** Consigne donnée 1 **
Dites si chacune des affirmations suivantes concorde avec le texte sur le film Le Mans, par oui ou par non, en citant textuellement les mots du texte qui tranchent : (a) Steve McQueen a terminé deuxième des 12 Heures de Sebring en 1970 ; (b) John Sturges a mené le tournage jusqu'à son terme ; (c) McQueen a engagé dans le projet sa propre société, Solar Productions.
** Consigne donnée 2 **
Donnez la suite du texte sur le film Le Mans, en commençant juste après sa dernière phrase.

** Passage à lire **
···

On parle beaucoup en ce moment du nouveau film sur la Formule 1 : F1® LE FILM. Stars hollywoodiennes, budget colossal, promesses de spectacle XXL… Moi, je l’avoue, je ne suis pas une grande connaisseuse du monde automobile. Mais cette actualité m’a ramenée à un autre film de course, radicalement différent. Une œuvre étrange, presque silencieuse, qui a tenté de faire l’inverse d’Hollywood : capter le réel, sans maquillage.

Ce film, c’est Le Mans (1971), avec Steve McQueen, le beau gosse ultime de l’époque. En le revoyant, je me suis demandé ce qui le rendait si particulier. Certainement pas son scénario, quasi inexistant. La réponse est ailleurs : dans le lieu. Le circuit, ce monument de vitesse et de danger, y devient le vrai protagoniste. Plongeons dans cette histoire où un film a voulu se fondre dans un lieu, au risque d’y laisser des plumes.

Le film : Moins un récit, une pulsation

Rien n’est dû au hasard. Ce réalisme, c’est la conséquence directe de la passion dévorante de Steve McQueen. Et pour comprendre le film, il faut d’abord comprendre l’homme.

Chez McQueen, la course n’était pas un hobby chic. C’était une nécessité vitale, presque une obsession née d’une jeunesse difficile. Hollywood et ses artifices ? Il s’en méfiait. La course, au contraire, représentait pour lui un espace de vérité pure. Là où seul comptait le talent, sans fard ni illusion.

Tout avait commencé avec les motos, symboles de liberté après son passage chez les Marines. Puis vint l’automobile, domaine dans lequel son talent le mena jusqu’aux portes de la victoire sur les plus grands circuits. En 1970, juste avant le tournage du Mans, il a terminé deuxième des 12 Heures de Sebring, une des plus grandes courses d’endurance au monde, avec un pied dans le plâtre. Il a même failli gagner. Le Mans, c’était sa tentative de mettre cette vérité sur grand écran. Son projet, son rêve. Et pour le réaliser, il était prêt à tout.

Il engage sa propre société, Solar Productions, et prend des risques insensés. McQueen n’était pas seulement l’acteur principal : il devenait réalisateur officieux, maître absolu d’un projet qu’il voulait radical. Pour lui, l’authenticité n’était pas une option, c’était la seule chose qui comptait. Le scénario ? L’odeur d’huile chaude. Le dialogue ? Le crissement des pneus.

Cette vision extrême provoqua une rupture majeure. John Sturges, réalisateur prestigieux qui avait dirigé McQueen dans La Grande Évasion, se retrouva face à une star qui refusait l’outil de base du cinéma : une histoire. Le clash était inévitable. Sturges quitta le tournage en lâchant : « Je ne sais pas comment faire un film sans histoire. » McQueen, lui, persistait : l’histoire, c’était la course. Finalement, c’est Lee H. Katzin, un réalisateur de second rang, qui reprit le projet et accepta de se plier à la vision de sa star.

···

(Lignes d'un jeu de données)
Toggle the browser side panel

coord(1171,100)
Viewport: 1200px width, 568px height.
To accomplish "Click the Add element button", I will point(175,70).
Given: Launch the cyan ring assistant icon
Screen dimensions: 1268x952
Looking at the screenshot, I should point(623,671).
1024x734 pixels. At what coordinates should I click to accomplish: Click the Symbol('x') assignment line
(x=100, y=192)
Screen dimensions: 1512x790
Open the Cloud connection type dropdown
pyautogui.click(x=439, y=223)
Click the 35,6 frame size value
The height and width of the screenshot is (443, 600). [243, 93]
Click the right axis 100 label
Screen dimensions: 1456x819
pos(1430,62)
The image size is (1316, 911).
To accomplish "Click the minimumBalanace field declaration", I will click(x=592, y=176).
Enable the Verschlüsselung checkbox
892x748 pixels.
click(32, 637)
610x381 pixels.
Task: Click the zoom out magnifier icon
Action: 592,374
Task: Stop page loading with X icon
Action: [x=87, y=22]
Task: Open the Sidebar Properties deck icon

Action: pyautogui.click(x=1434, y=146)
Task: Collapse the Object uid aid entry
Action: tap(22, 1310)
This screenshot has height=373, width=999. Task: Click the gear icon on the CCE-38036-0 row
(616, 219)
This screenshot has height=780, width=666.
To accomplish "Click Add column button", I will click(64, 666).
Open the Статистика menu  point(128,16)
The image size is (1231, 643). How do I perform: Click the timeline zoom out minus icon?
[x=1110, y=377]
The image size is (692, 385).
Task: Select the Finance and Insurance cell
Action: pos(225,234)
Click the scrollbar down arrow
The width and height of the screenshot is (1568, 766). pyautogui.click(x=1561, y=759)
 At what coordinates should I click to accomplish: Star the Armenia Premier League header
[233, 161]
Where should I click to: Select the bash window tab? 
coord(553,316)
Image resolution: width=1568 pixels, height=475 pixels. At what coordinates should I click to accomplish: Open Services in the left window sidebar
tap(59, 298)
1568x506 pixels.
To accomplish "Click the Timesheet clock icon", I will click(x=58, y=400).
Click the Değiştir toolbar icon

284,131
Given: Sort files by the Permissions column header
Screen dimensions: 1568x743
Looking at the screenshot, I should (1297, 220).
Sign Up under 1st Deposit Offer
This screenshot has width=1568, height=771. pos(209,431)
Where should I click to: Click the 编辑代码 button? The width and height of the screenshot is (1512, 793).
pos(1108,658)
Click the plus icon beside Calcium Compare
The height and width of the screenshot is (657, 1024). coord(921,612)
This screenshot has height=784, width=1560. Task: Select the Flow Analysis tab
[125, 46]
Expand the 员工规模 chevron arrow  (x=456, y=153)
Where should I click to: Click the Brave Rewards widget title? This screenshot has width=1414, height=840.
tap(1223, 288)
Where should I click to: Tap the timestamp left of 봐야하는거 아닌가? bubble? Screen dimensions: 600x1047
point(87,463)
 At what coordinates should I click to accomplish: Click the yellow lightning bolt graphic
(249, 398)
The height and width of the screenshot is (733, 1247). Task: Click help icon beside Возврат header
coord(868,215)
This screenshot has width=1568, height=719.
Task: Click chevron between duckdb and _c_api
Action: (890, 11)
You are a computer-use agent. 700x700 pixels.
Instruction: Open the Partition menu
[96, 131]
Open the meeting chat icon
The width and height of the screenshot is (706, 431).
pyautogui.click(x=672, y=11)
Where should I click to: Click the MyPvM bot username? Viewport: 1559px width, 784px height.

···

** Résultat 1 **
(a) Oui : « En 1970, juste avant le tournage du Mans, il a terminé deuxième des 12 Heures de Sebring ».
(b) Non : « Sturges quitta le tournage ».
(c) Oui : « Il engage sa propre société, Solar Productions ».

** Résultat 2 **
Une production hors norme

L’été 1970, la production s’installe littéralement au Mans. Un vrai village surgit autour du circuit : caravanes, préfabriqués, loges pour loger une équipe technique immense. McQueen fait venir une quarantaine des meilleurs pilotes d’endurance au monde – Jo Siffert, Derek Bell… – qui vivent là au rythme du tournage. Le lieu n’est plus un décor : il devient un studio à ciel ouvert. L’immersion est totale, au point de brouiller la frontière entre l’équipe du film et les véritables équipes de course qui préparaient d’autres épreuves.

La quête de réalisme atteint son paroxysme avec une idée folle : engager une voiture-caméra dans la véritable course des 24 Heures du Mans 1970. Une Porsche 908, bleue, est spécialement modifiée pour embarquer trois caméras. Elle prend le départ et roule au milieu des vrais concurrents, capturant des images d’une intensité inédite. Problème : la voiture doit s’arrêter régulièrement, non pas pour changer de pneus ou de pilote, mais pour remplacer les bobines de pellicule. Elle n’est pas classée, mais peu importe : McQueen a obtenu ce qu’il voulait. Ses images. Sa vérité.

Mais cette vérité s’est payée cher. Le tournage a été émaillé d’incidents graves. Derek Bell subit des brûlures au visage lors d’un début d’incendie. Pire encore : David Piper, pilote chevronné, percute un rail à pleine vitesse avec sa Porsche 917. L’accident est si violent que sa jambe droite doit être amputée. Rien n’était simulé. La production flirtait en permanence avec les limites. Cette tension extrême se ressent encore dans chaque seconde du film. C’était le prix de l’obsession d’authenticité.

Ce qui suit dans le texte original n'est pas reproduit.